Há o olhar para a rua deserta, crianças não passam de mãos dadas com a
mãe indo à escola aprender as primeiras lições, escrever e ler, vira-latas não
desfazem os sacos de lixo atrás de algo para comerem, saciarem a fome. Há o
sentimento de que de mochila nas costas tenho de seguir a estrada, não nasci
para este mundo aqui, não vou morrer ao léu das situações e circunstâncias. A razão
diz-me com trans-parência: quanto mais andar mais estradas avistarei à frente,
sempre seguindo.
Quais as dúvidas da razão? Razão é saber que vivemos no regaço de uma
lógica, lógica esta que outra coisa não significa senão a verdade da vida é
estar em movimento, sem cancelas, sem porteiras, sem fronteiras, navegando em
naus em pleno mar revolto, eliminando os trambolhos, resguardando nas
trincheiras, o outro lado ao outro lado pertence, se houverem outros sentidos
outros serão efêmeros, tão efêmeros que não haverá tempo de memorizar-lhes
ínfima miríade de suas faces... Sem metafísicas, sem poesias, sem palavras
verbais de que nalgum recanto do mundo tudo é diferente, tudo será de outro
modo...
Solidão, a cama vazia de carências. Mito, lenda mística do espírito do
verbo de amar. Poeta ama as estrelas, poeta ama a seresta da noite de lua
cheia, poeta ama o blues da madrugada, o jazz do alvores, que custa a passar...

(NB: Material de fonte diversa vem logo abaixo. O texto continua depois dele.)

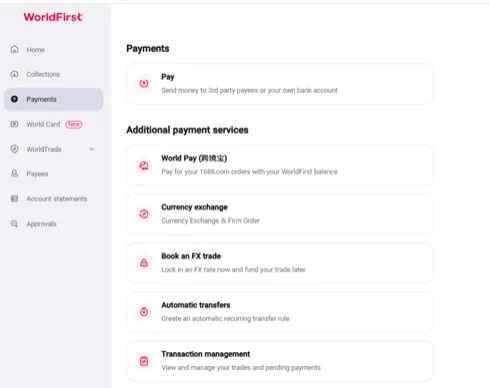Click the WorldFirst logo
This screenshot has width=490, height=388.
pyautogui.click(x=53, y=17)
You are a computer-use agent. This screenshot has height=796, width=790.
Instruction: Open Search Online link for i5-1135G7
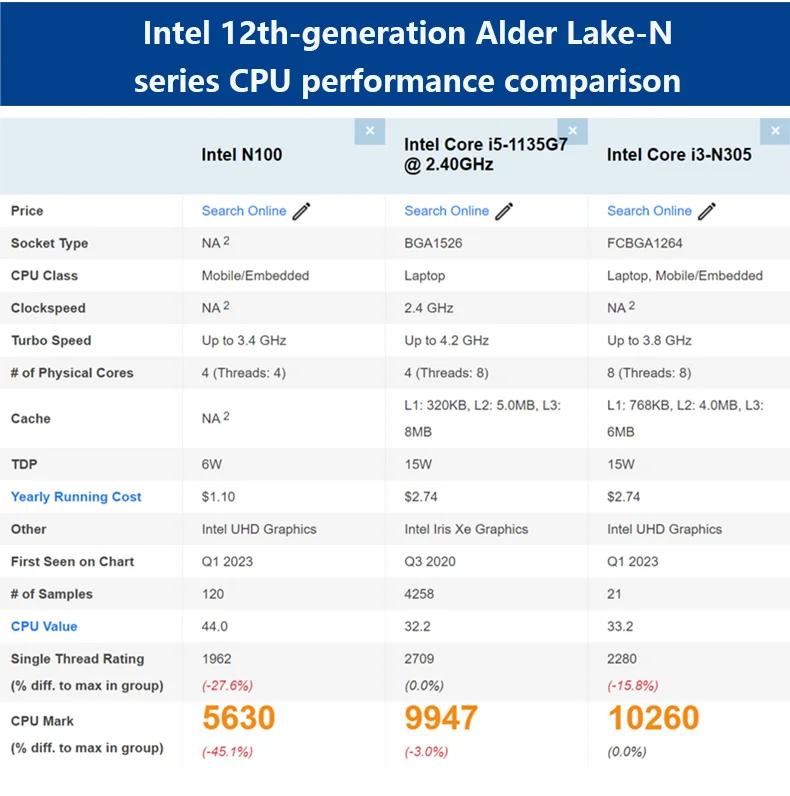point(446,211)
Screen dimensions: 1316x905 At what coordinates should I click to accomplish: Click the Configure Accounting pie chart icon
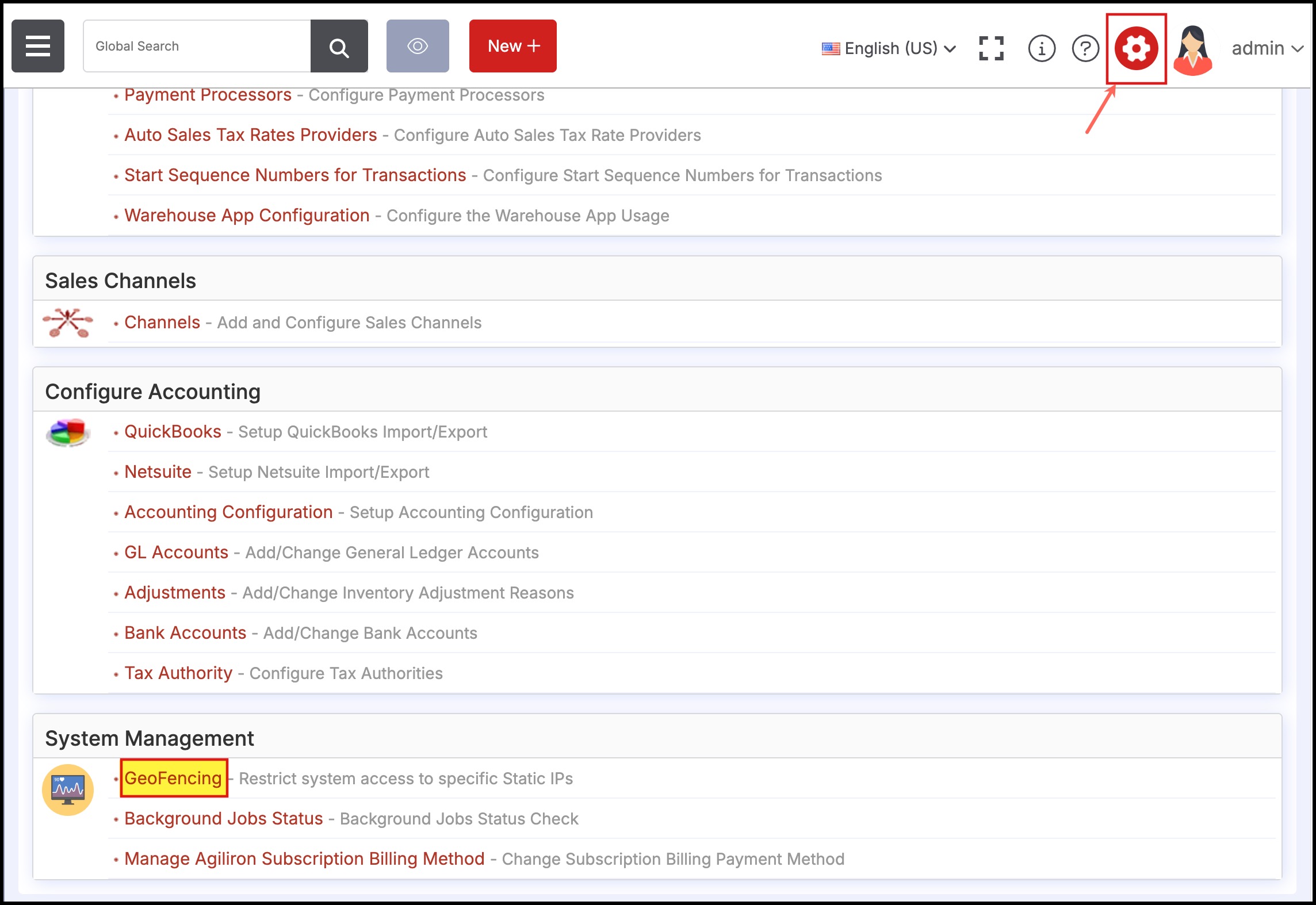[x=68, y=432]
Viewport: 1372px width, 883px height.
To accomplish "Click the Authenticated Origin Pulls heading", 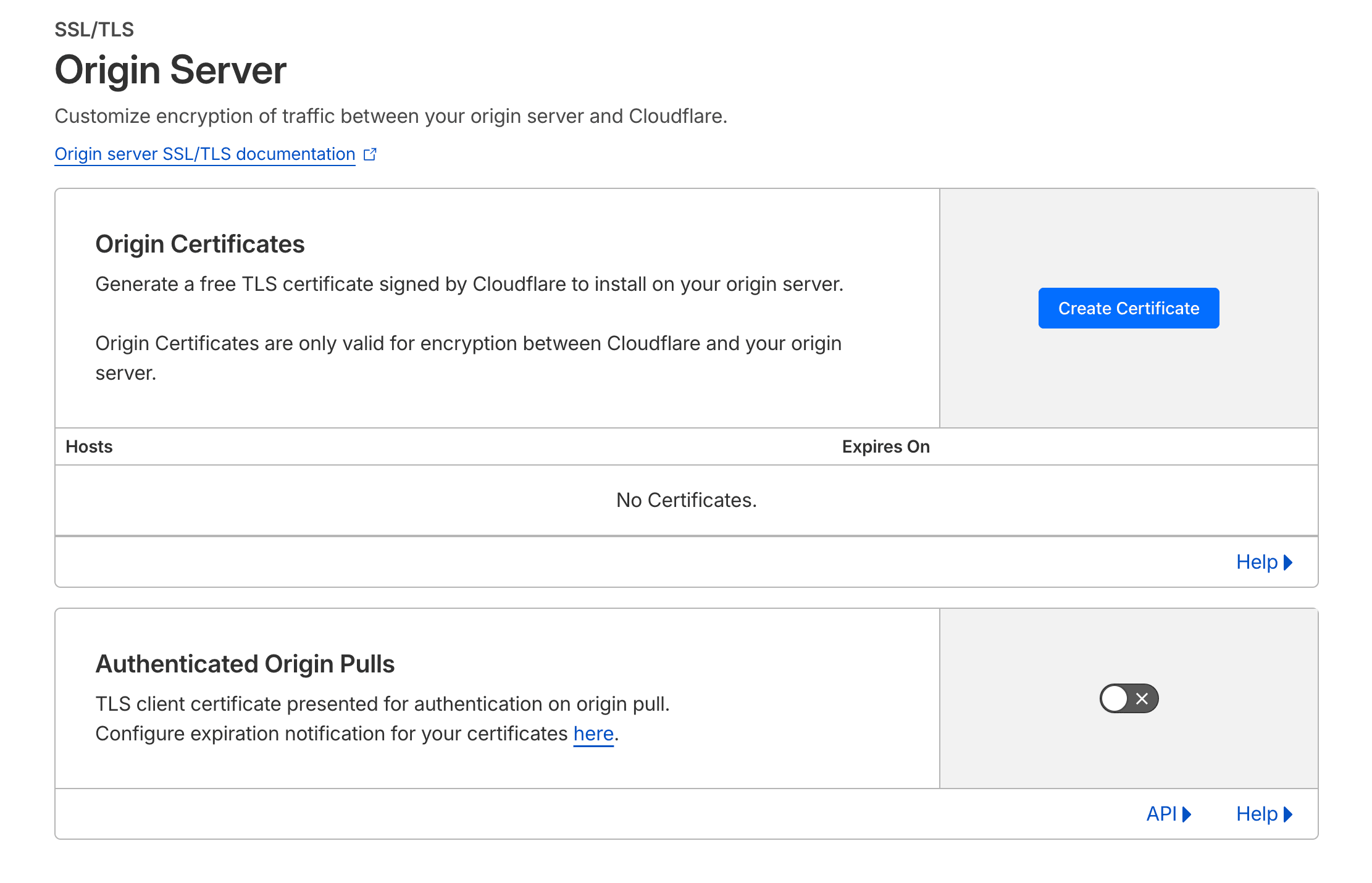I will click(x=245, y=663).
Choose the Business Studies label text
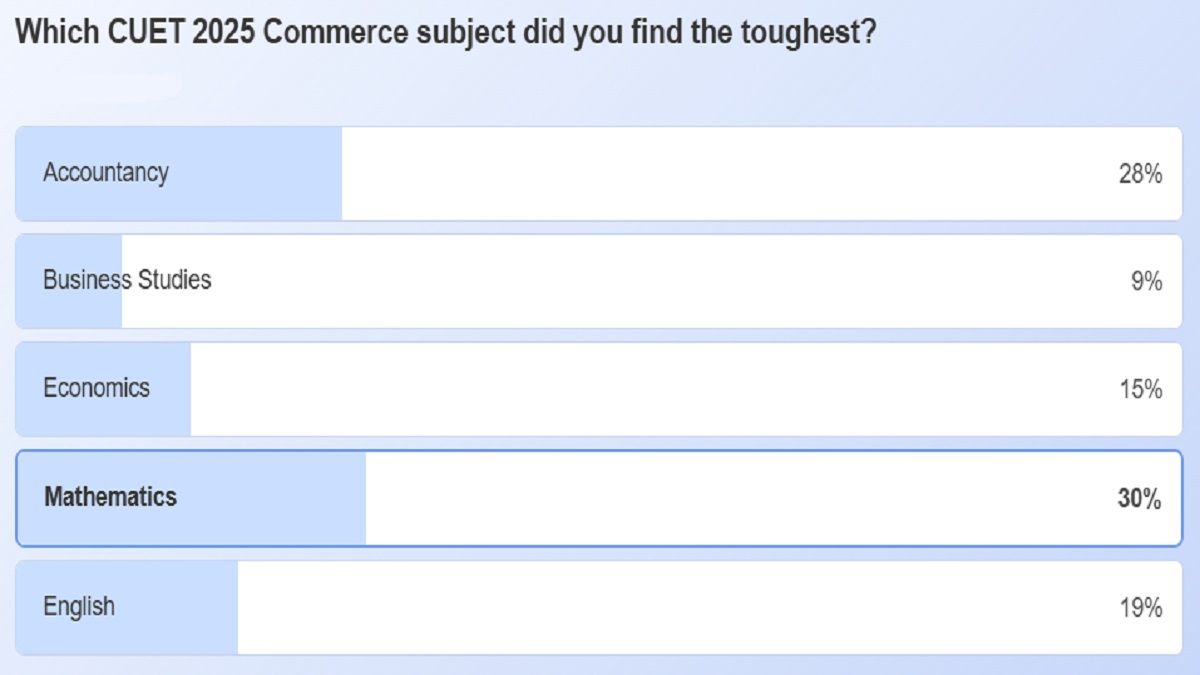1200x675 pixels. (x=127, y=280)
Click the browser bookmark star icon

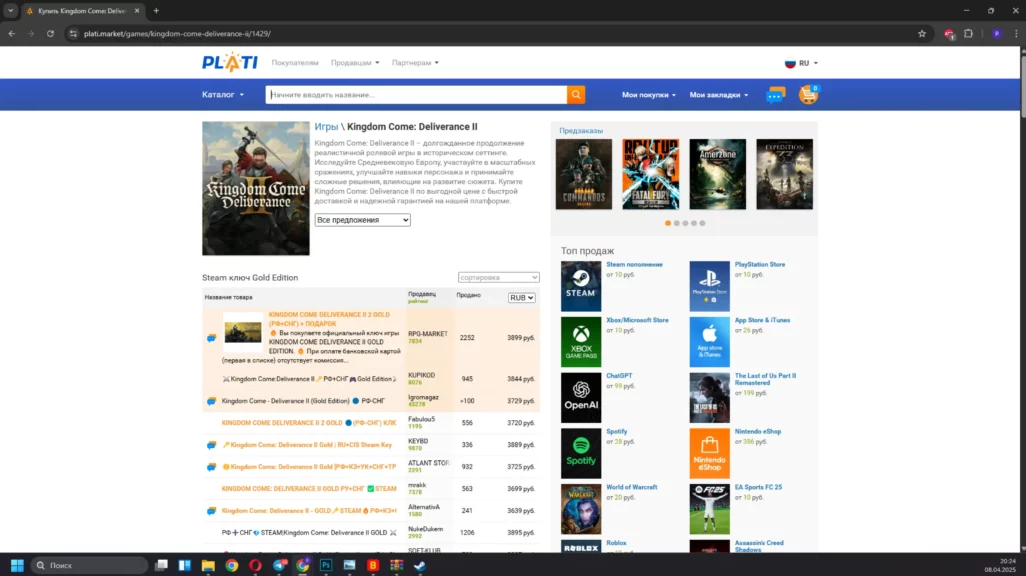click(921, 33)
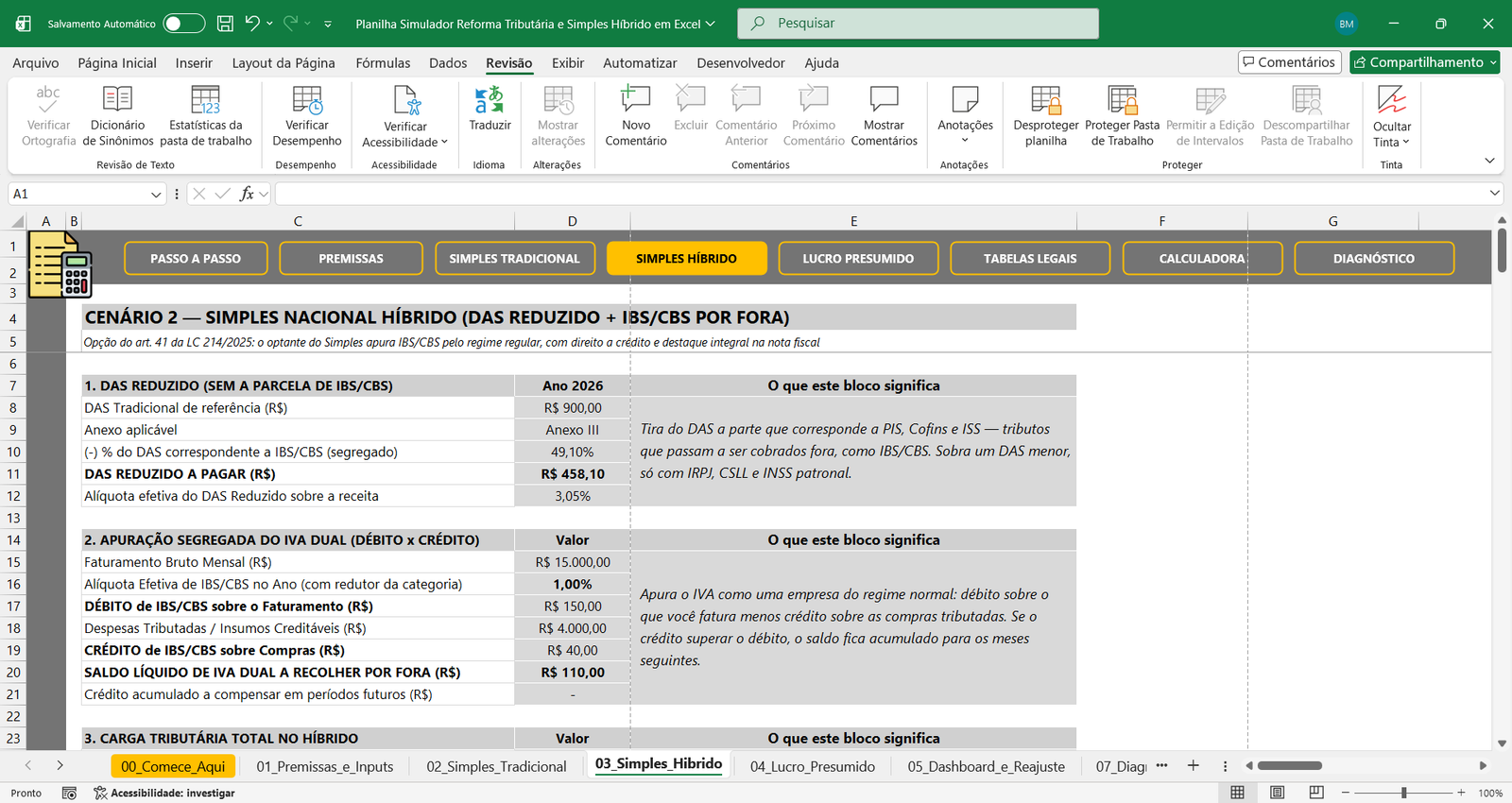Switch to Page Break Preview view
The width and height of the screenshot is (1512, 803).
point(1316,793)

Aurora do nada!... Respiro o seu aroma. Não re-cordo de nada. Não vejo o
tempo passar. Fico olhando as coisas retinadas de brilhos opacos, de sentidos
enviesados, se é que possuem algum, a falta de sentido é que faz as coisas,
existem aos olhos de quem observa de frente ou de soslaio. Tanto nada em mim
esperando o seu tempo de brilhar, esplender suas iríasis a todos os espaços, e
só aos poucos vai se revelando, manifestando-se, mostrando-se. Mas é com os pés
na estrada, a cada passo mergulhando mais e mais no nada que a vida se liberta
de seu labirinto de sonhos e esperanças, utopias, poesias e metafísicas.
Aurora do nada!...
Manoel Ferreira Neto.
(07 de março de 2016)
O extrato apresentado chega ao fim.